THE ISSUE: Indiana House Bill 1212 would change the publication requirement for notice of sheriff's sales (mortgage foreclosures), eliminating newspaper publication in favor of posting the information on a website operated by the county or the sheriff.

OUR OPINION: Publication of sheriff's sales in the local newspaper maximizes community access while closing the door on potential misconduct.

Before Indiana legislators is H.B. 1212, which passed the House Committee on Financial Institutions on a 7-3 vote. A full vote by the House could come as early as midweek.

The bill's author, Rep. Wendy McNamara, R-Evansville, has said she wants to eliminate newspaper publication of public notices altogether. We believe that goes against the public good.

Should mortgage foreclosures be relegated to digital publication, only people with internet access and an enabling device, i.e. computer, tablet or smartphone, would be able to see them. The disadvantaged would be denied access, unless they had bus fare for a daily trip to the public library.

Public notice of foreclosures protects the elderly, disabled, uneducated and those out of the country – like members of the Armed Forces. It also helps the holder of the mortgage by enlarging the pool of bidders should a property actually go to foreclosure sale. Newspaper public notices alert an entire community of an event that serves the property rights of a member of the community.

Public notices in newspapers are in plain sight. CNHI Indiana newspapers also post the notices to their websites, to ensure the widest possible public exposure.

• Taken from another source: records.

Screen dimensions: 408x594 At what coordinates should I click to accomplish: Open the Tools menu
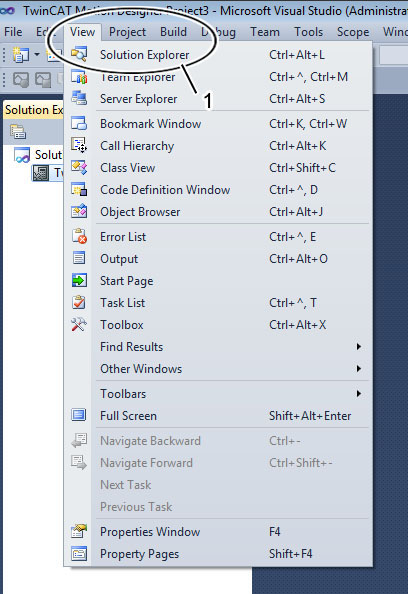click(x=308, y=32)
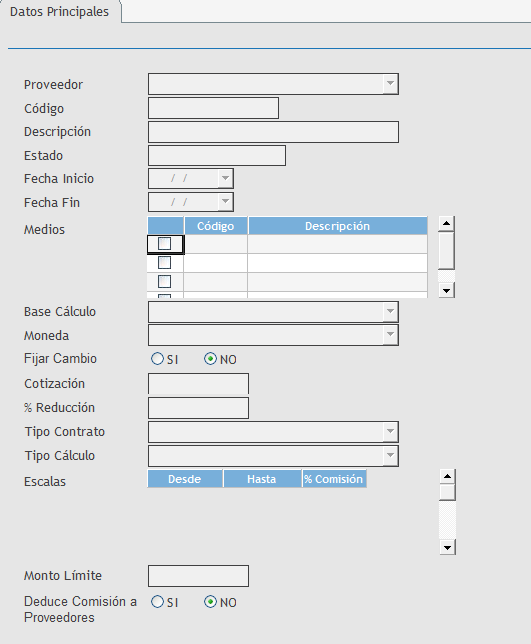Focus the Monto Límite input field
The height and width of the screenshot is (644, 531).
point(198,576)
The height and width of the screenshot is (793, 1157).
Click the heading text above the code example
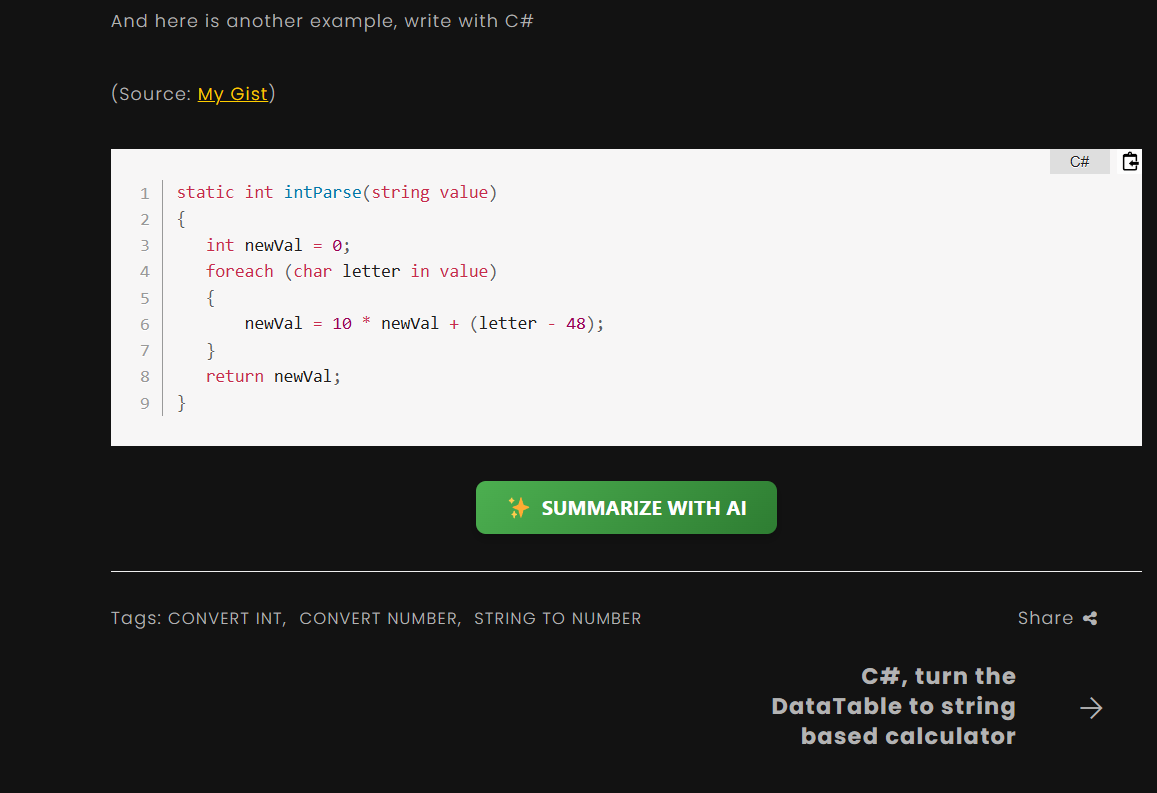[x=324, y=20]
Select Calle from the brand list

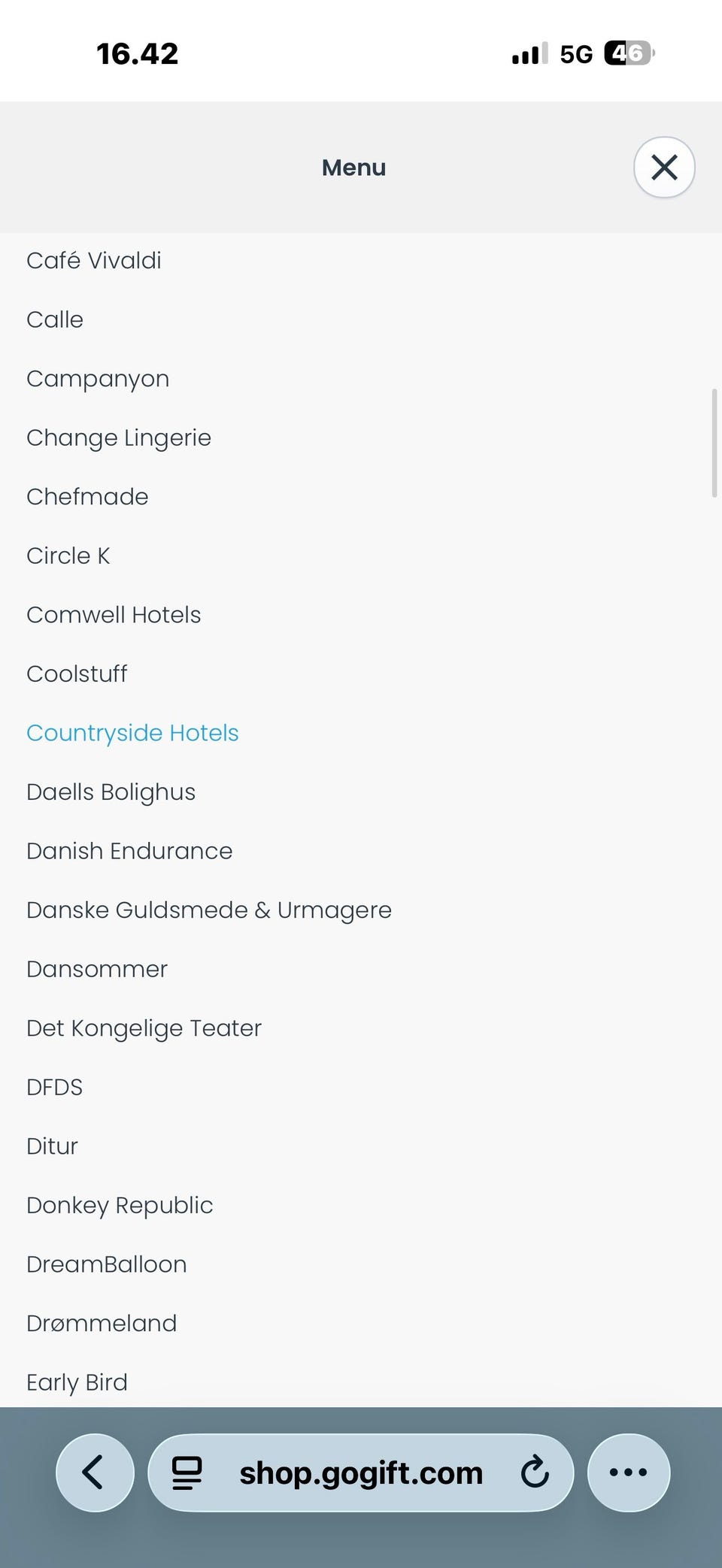tap(55, 319)
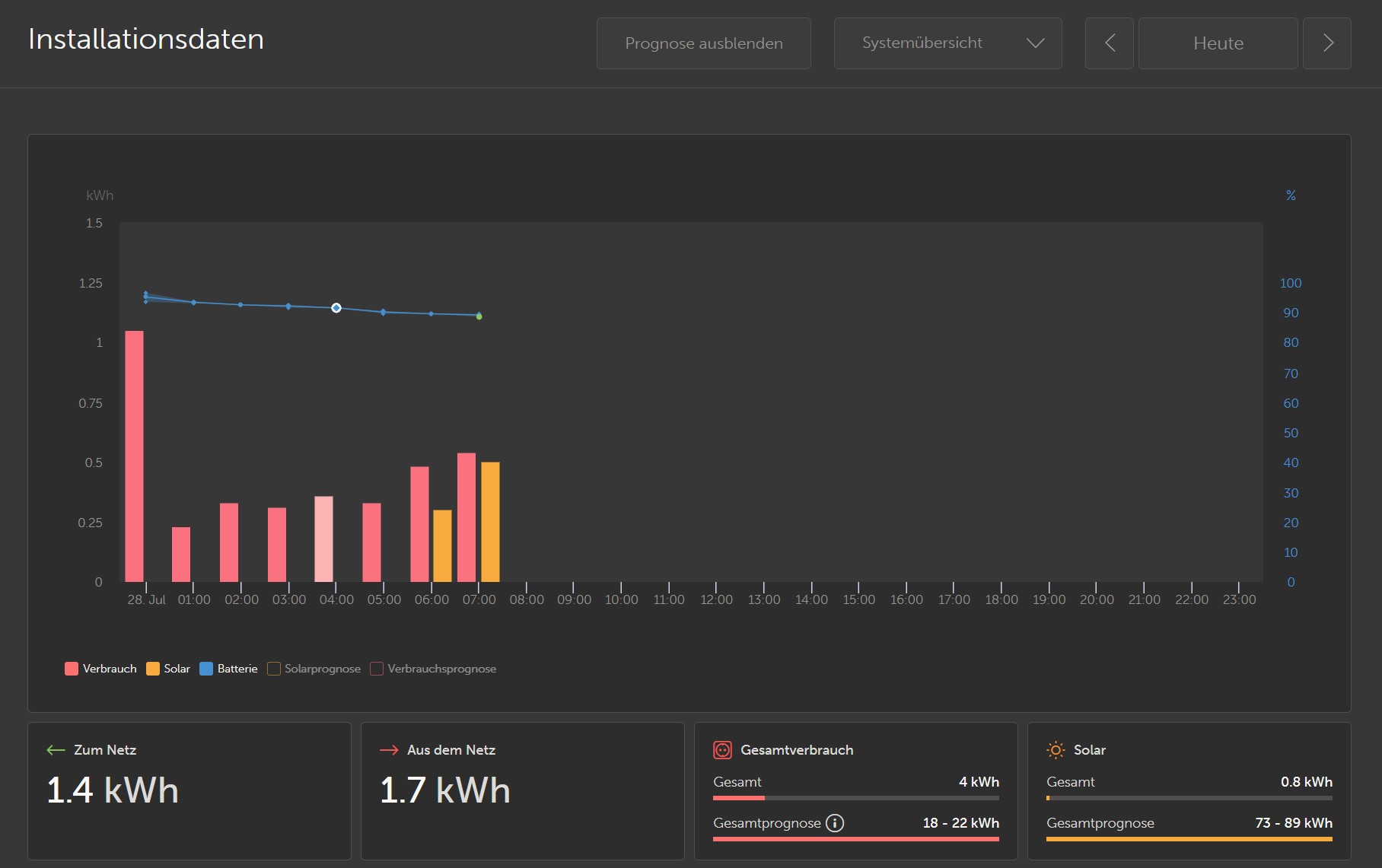Enable the Solarprognose legend checkbox
The image size is (1382, 868).
click(274, 669)
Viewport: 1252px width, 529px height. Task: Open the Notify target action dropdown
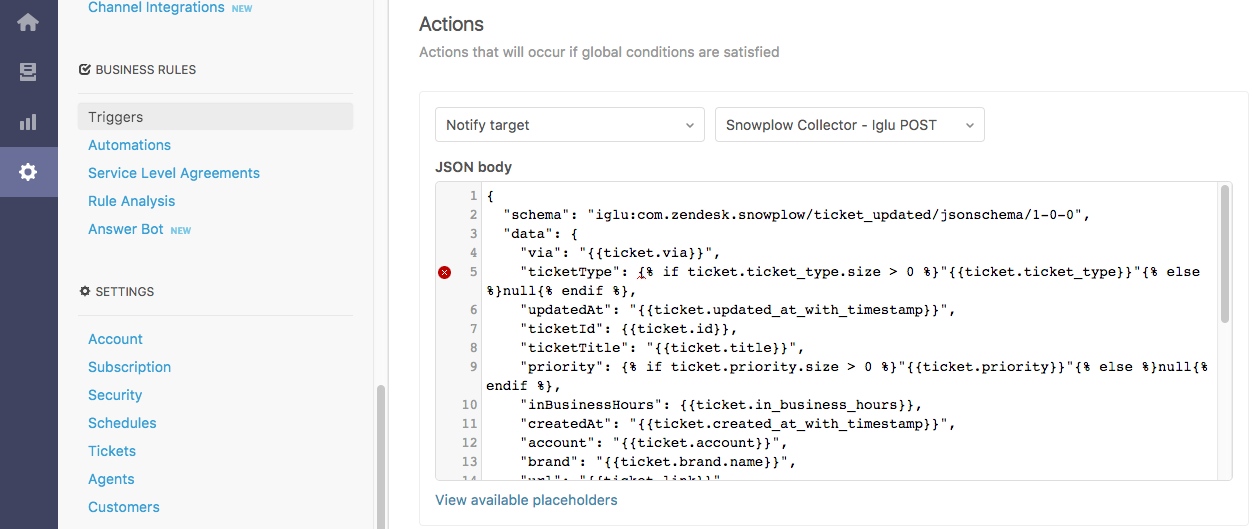(570, 125)
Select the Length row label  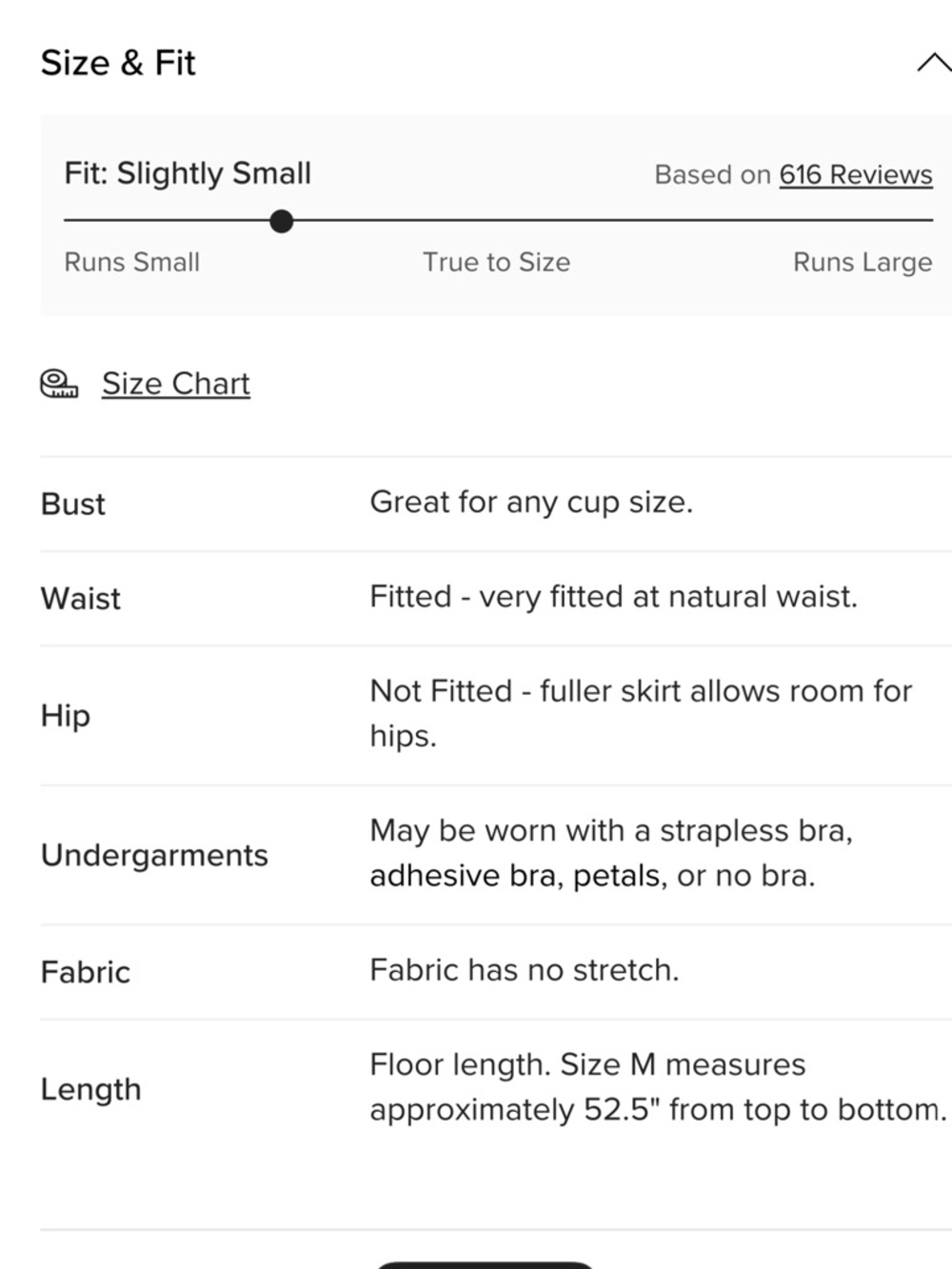pyautogui.click(x=90, y=1089)
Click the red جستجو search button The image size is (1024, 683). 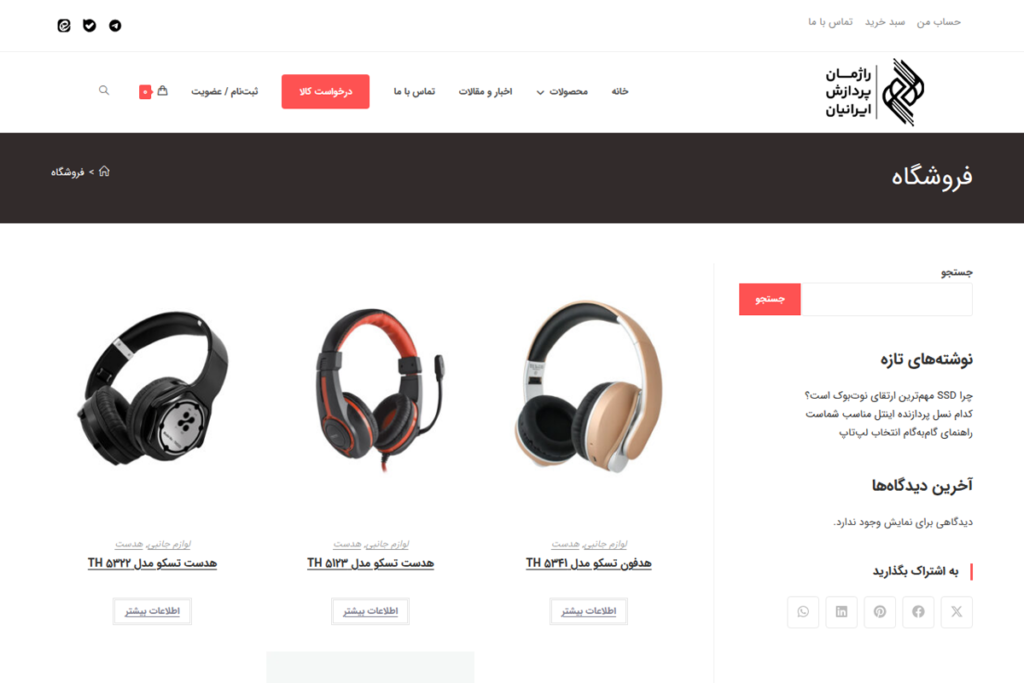769,299
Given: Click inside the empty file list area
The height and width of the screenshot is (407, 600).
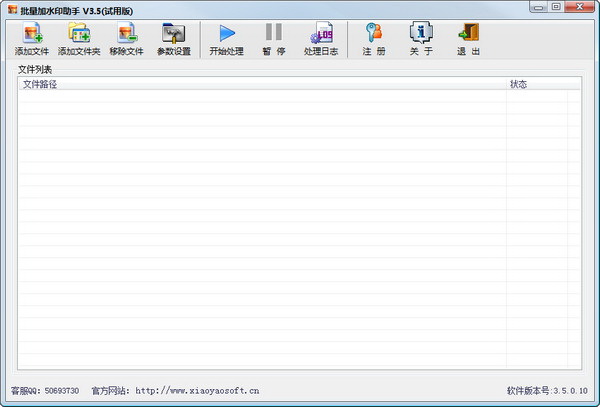Looking at the screenshot, I should 260,230.

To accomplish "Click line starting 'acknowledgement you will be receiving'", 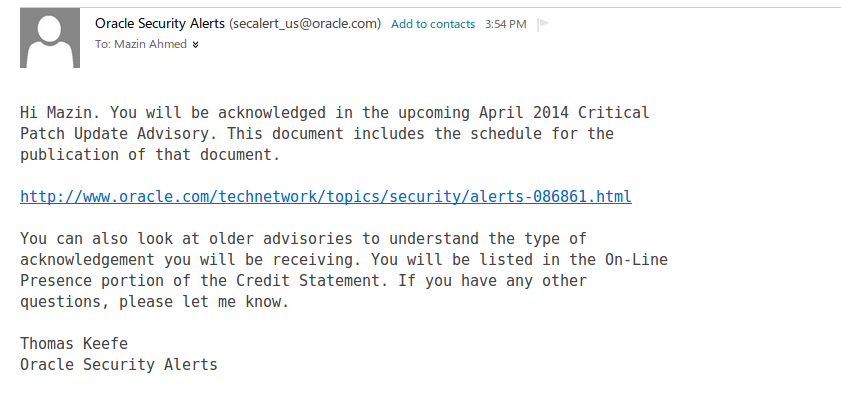I will 344,260.
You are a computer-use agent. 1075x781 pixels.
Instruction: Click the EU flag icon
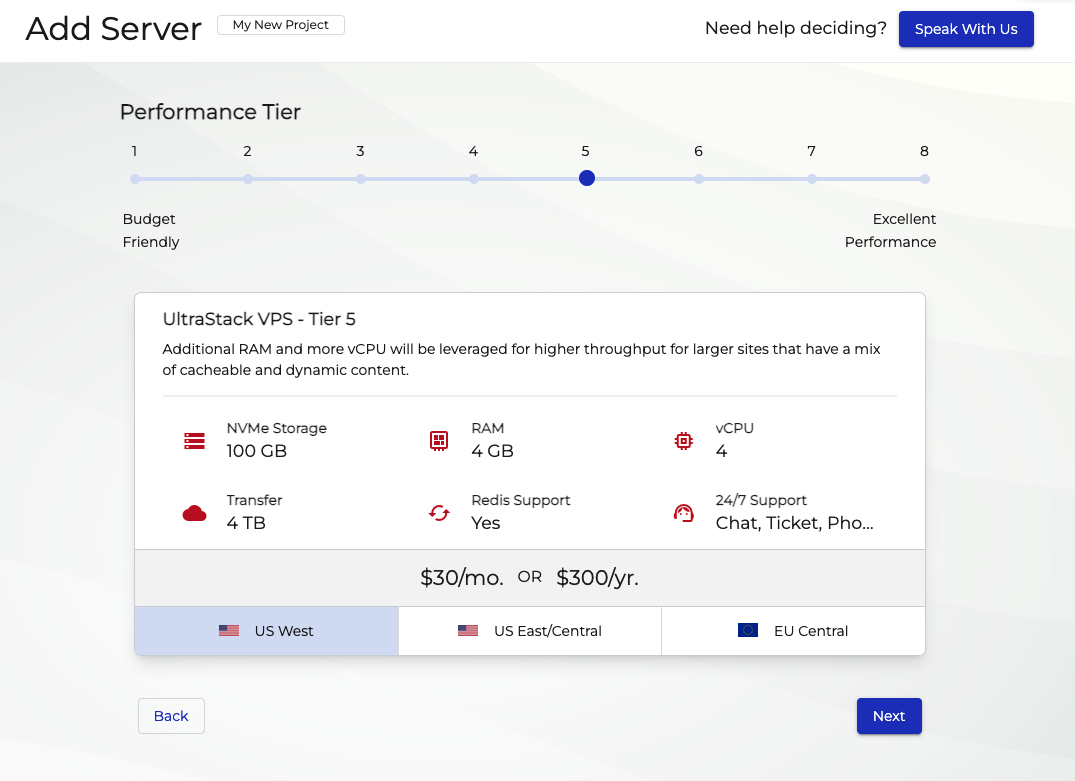(x=747, y=631)
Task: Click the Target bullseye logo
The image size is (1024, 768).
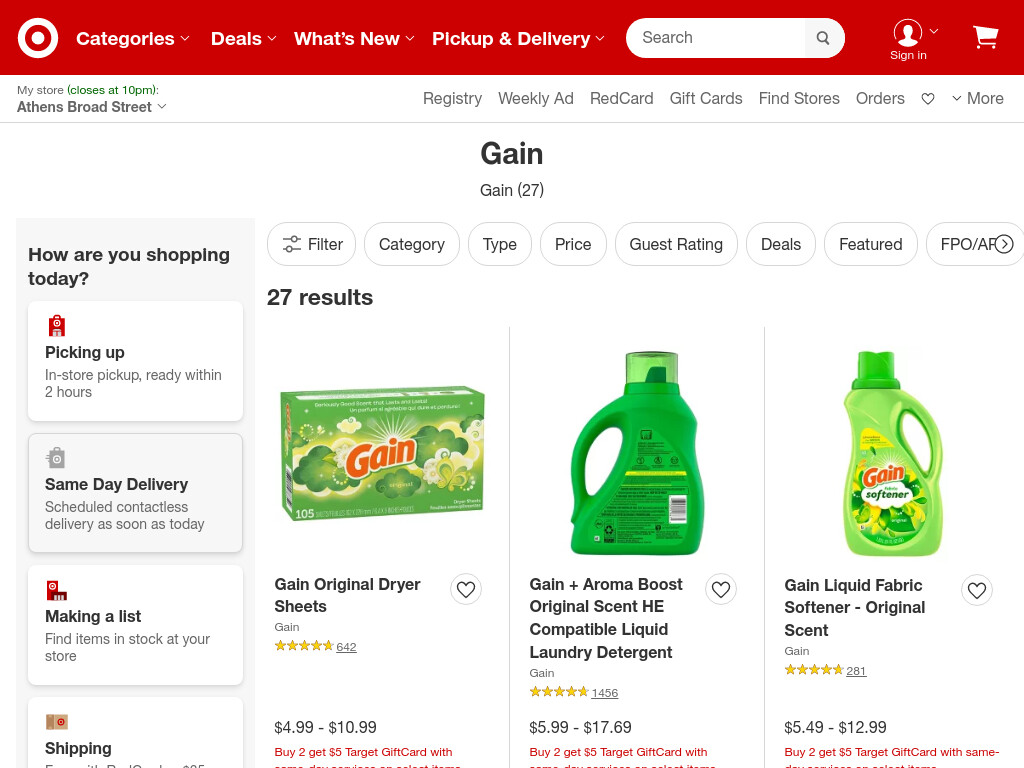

Hiding them away on government websites as McNamara suggests increases the opportunity for self-dealing or collusion. It helps attorneys who handle the foreclosure process and predatory insiders interested in buying the properties at the lowest price possible, so they can turn a larger profit on the resale after the homeowner is evicted.

Under H.B. 1212, the county or sheriff's department — with more critical duties before them — would be responsible for uploading the information. They would have to reassign or hire staff to post the information in a timely fashion, ensure its accuracy, provide proofs of publication and maintain individual listings for three years. Who would pay for that? Already overburdened taxpayers.

The cost of newspaper publication, though, falls squarely on those who benefit from the sale. That's who should pay the fee for service. And while the money does go to help pay printing costs and journalists' salaries, it's hardly a subsidy, as McNamara has framed it.

Newspapers are at their core information aggregators. Three million Hoosiers read a printed newspaper during an average week, according to data provided by the Hoosier State Press Association. They pick up the paper for many reasons, not the least of which is to peruse the Classified Ads, where jobs are found, cars are sold, and public notices are printed, everything from the school superintendent's salary and the city's budget, to name changes and, yes, sheriff's sales.

Newspapers have the expertise to maximize accuracy, oversee the integrity of the process and disseminate the information to the most people. They serve a broad audience that is looking for news.

When a choice is to be made on access to information, we urge lawmakers to join us in protecting the public's right to know. They should side with the people they serve and reject H.B. 1212.